COLUMBUS — The Ohio High School Athletic Association has adopted a point-differential rule for high school football.
It’s one of several regulations the OHSAA has approved in recent days, including passage of its competitive-balance issue.
Ohio thus joins several other states in adopting a second-half running clock in lopsided football games.
For years, high school football games in Ohio could be shortened by mutual agreement of both head coaches. That will change this fall with the adoption of a football point-differential rule as part of the 2014-15 sport regulations approved by the OHSAA Board of Directors at its May board meeting.
The point-differential regulation, which is already used in many states, is permitted by state adoption according to the National Federation of State High School Associations (NFHS).
The proposal was recommended to the board by the OHSAA staff after more than a year of consultation with the Ohio High School Football Coaches Association.
The OHSAA notes that, unlike changes to the bylaws and constitution — which require a vote of the membership — changes to sport-specific regulations and general sports regulations need only approval from the board of directors.
“First and foremost, this was proposed out of concern for player safety,” said Beau Rugg, the OHSAA’s assistant commissioner in charge of football, wrestling and all officiating. “Lopsided games aren’t good for anybody. The risk of injury goes up and it can be a tense situation for coaches and players. The length of games is also a topic of conversation at the national level. This is just the right thing to do.”
The football point-differential regulation reads as follows:
“After the first half, any time the score differential reaches 30 points or more for 11-man football, the following changes, and only these changes, will be made regarding rules determining when the clock will be stopped.
“The clock will be stopped when” an official’s time-out is called either for an injured player or following a change of team possession; a charged time-out is called; at the end of a period, or when a score occurs.
The clock will start again on the ready for play signal for the first play after the above situations.
The clock will continue to run in all other situations, and does not preclude the use of NFHS Rule 3-1-3, which reads: “A period or periods may be shortened in any emergency by agreement of the opposing coaches and referee.

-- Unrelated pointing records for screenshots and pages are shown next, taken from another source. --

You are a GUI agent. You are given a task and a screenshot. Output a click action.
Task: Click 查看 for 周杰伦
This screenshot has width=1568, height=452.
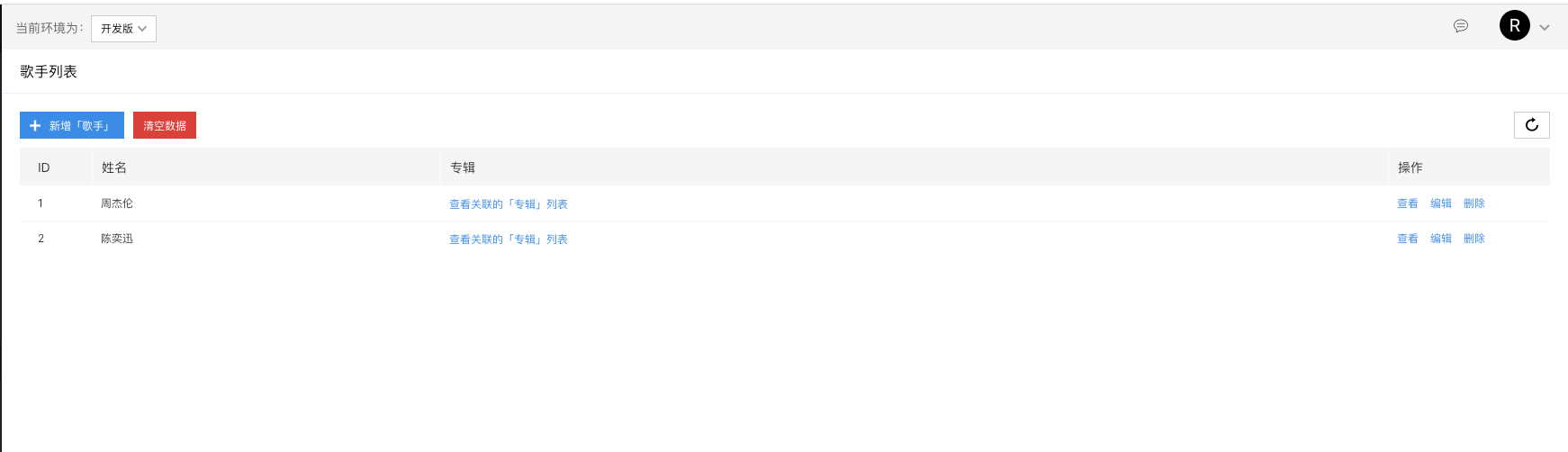[x=1408, y=203]
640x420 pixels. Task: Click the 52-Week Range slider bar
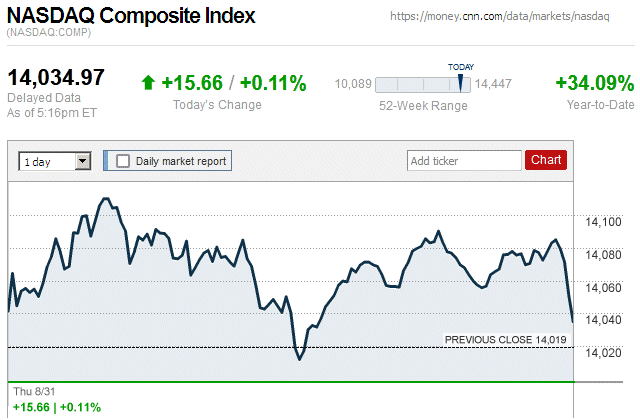pos(422,85)
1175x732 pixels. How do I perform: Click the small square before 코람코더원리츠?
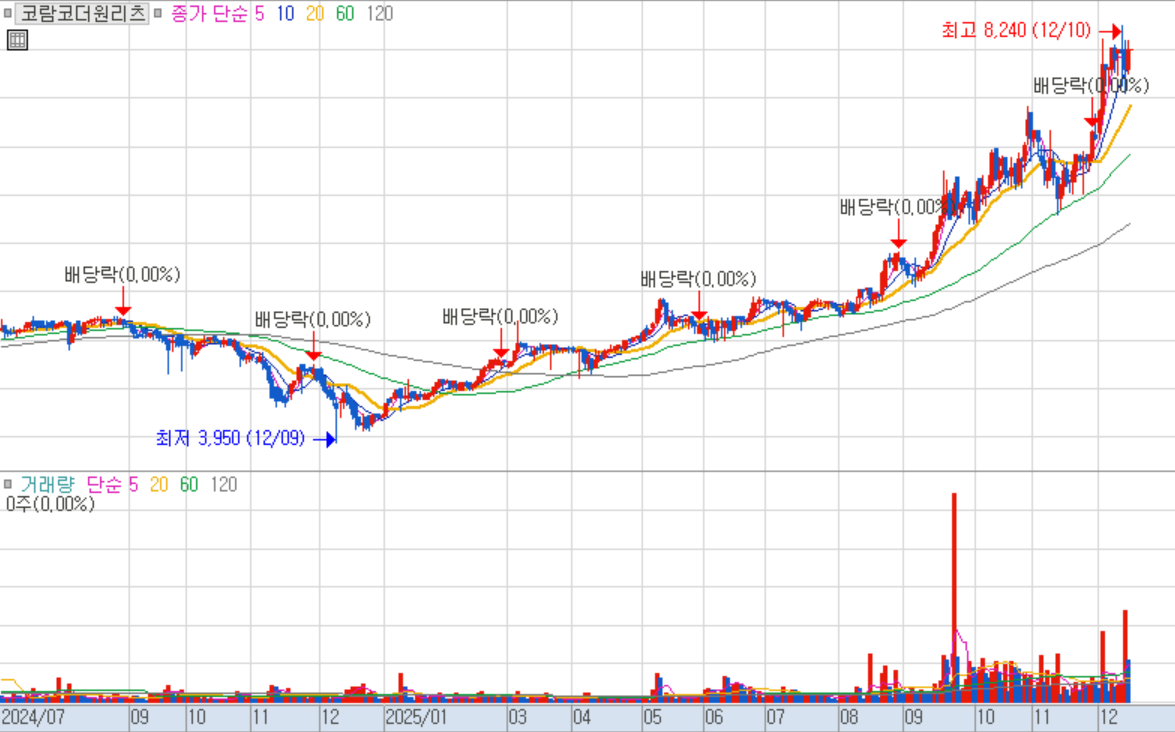[9, 14]
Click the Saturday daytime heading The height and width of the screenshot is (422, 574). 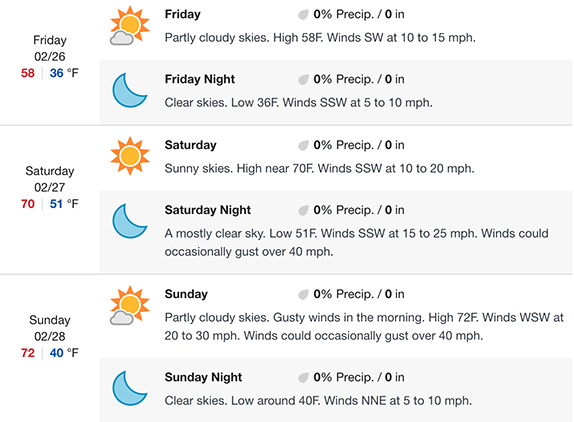point(190,145)
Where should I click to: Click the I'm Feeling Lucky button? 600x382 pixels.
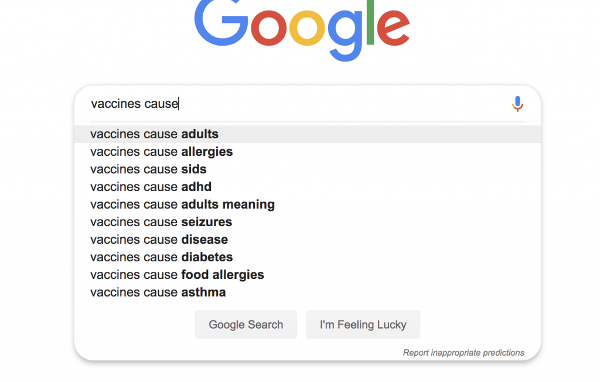(363, 325)
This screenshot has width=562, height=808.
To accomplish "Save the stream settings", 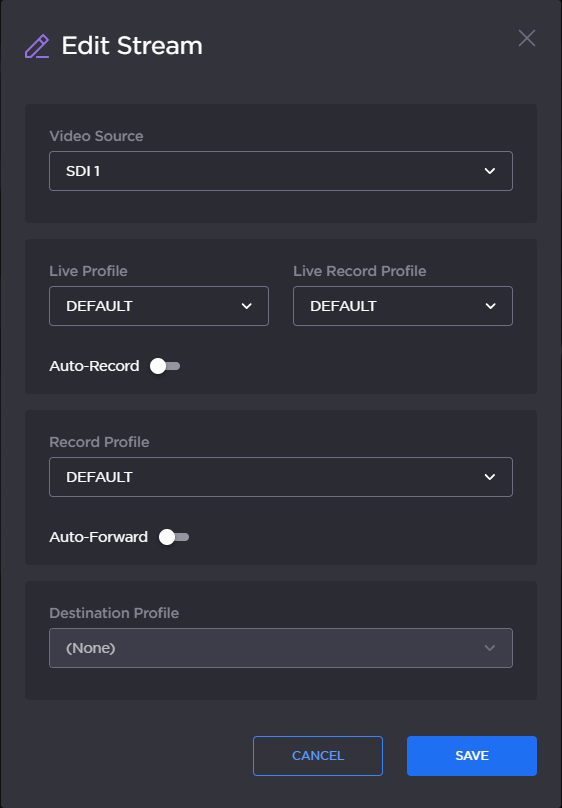I will click(472, 756).
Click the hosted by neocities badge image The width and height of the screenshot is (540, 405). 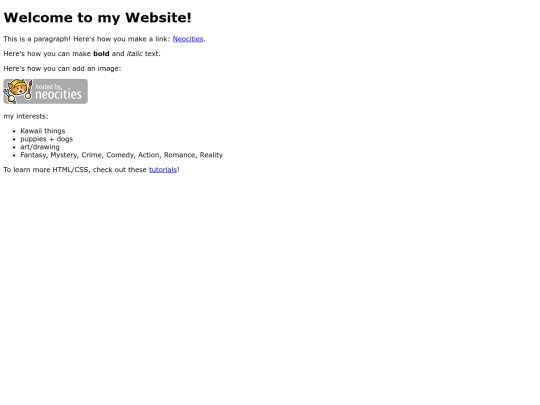pyautogui.click(x=45, y=91)
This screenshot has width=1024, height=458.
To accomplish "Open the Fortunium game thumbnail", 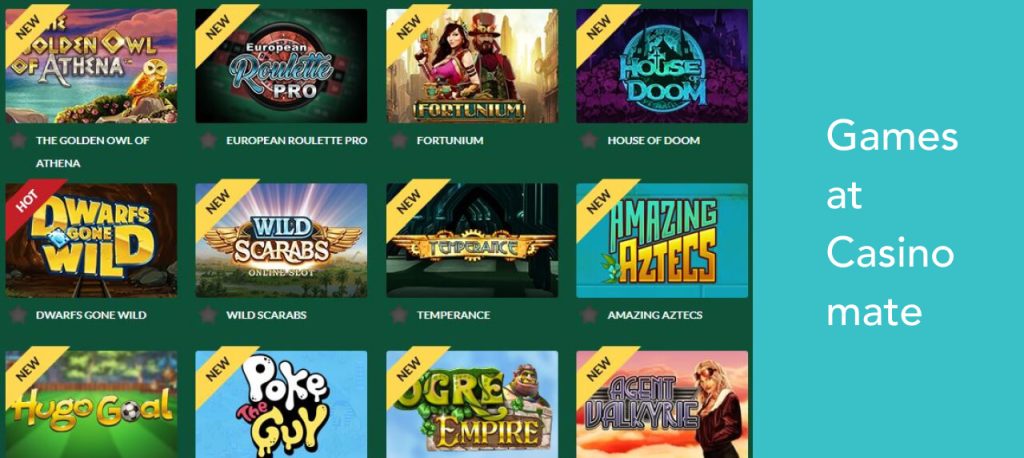I will click(472, 65).
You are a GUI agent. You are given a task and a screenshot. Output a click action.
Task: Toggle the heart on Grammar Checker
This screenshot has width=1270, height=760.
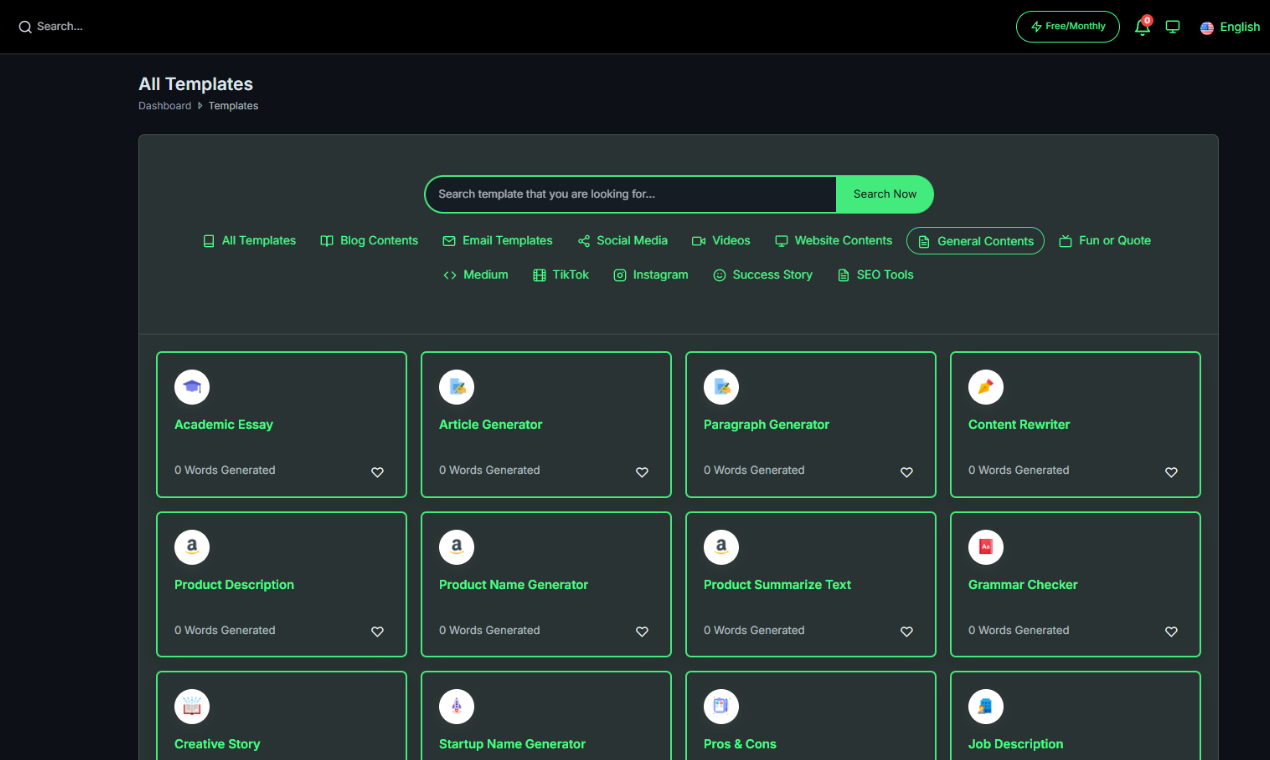pyautogui.click(x=1171, y=631)
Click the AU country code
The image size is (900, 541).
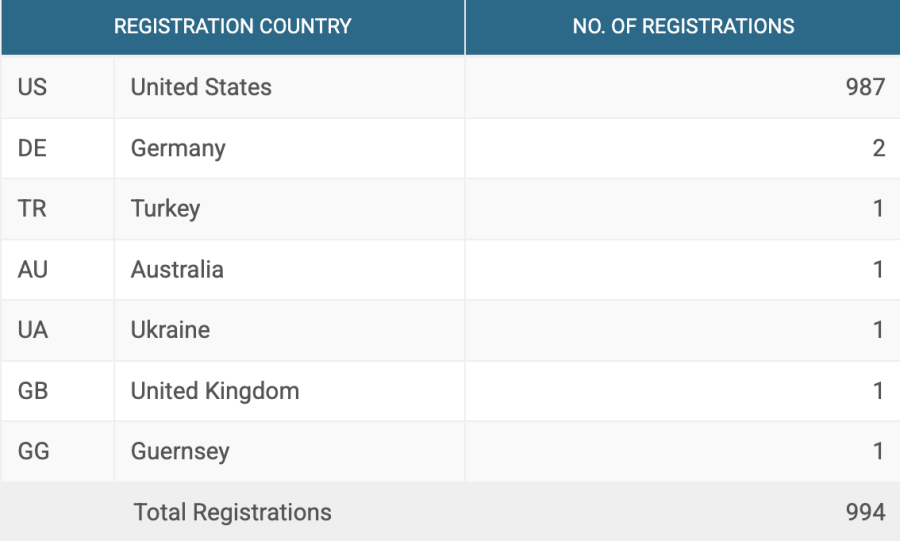click(x=32, y=269)
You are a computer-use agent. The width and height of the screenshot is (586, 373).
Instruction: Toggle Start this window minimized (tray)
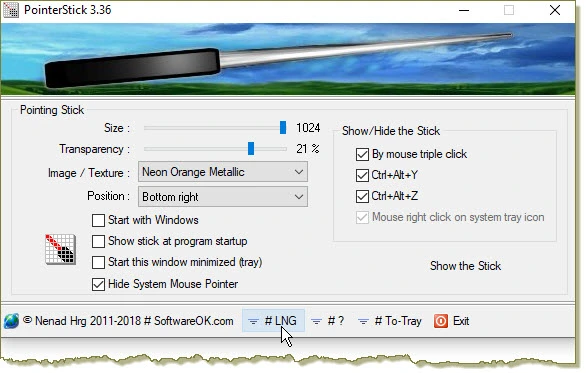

By mutual agreement of the opposing coaches and the referee, any remaining periods may be shortened at any time or the game terminated.”
The clock reverts to regular timing if/when the differential drops below 30 points.
“This takes the decision-making situation out of it for the coaches,” Rugg said. “That is often a tough situation for a coach to be in. Now, they can point to the rule instead of having to make that decision. Like all regulations, we will monitor this to see how it affects games.”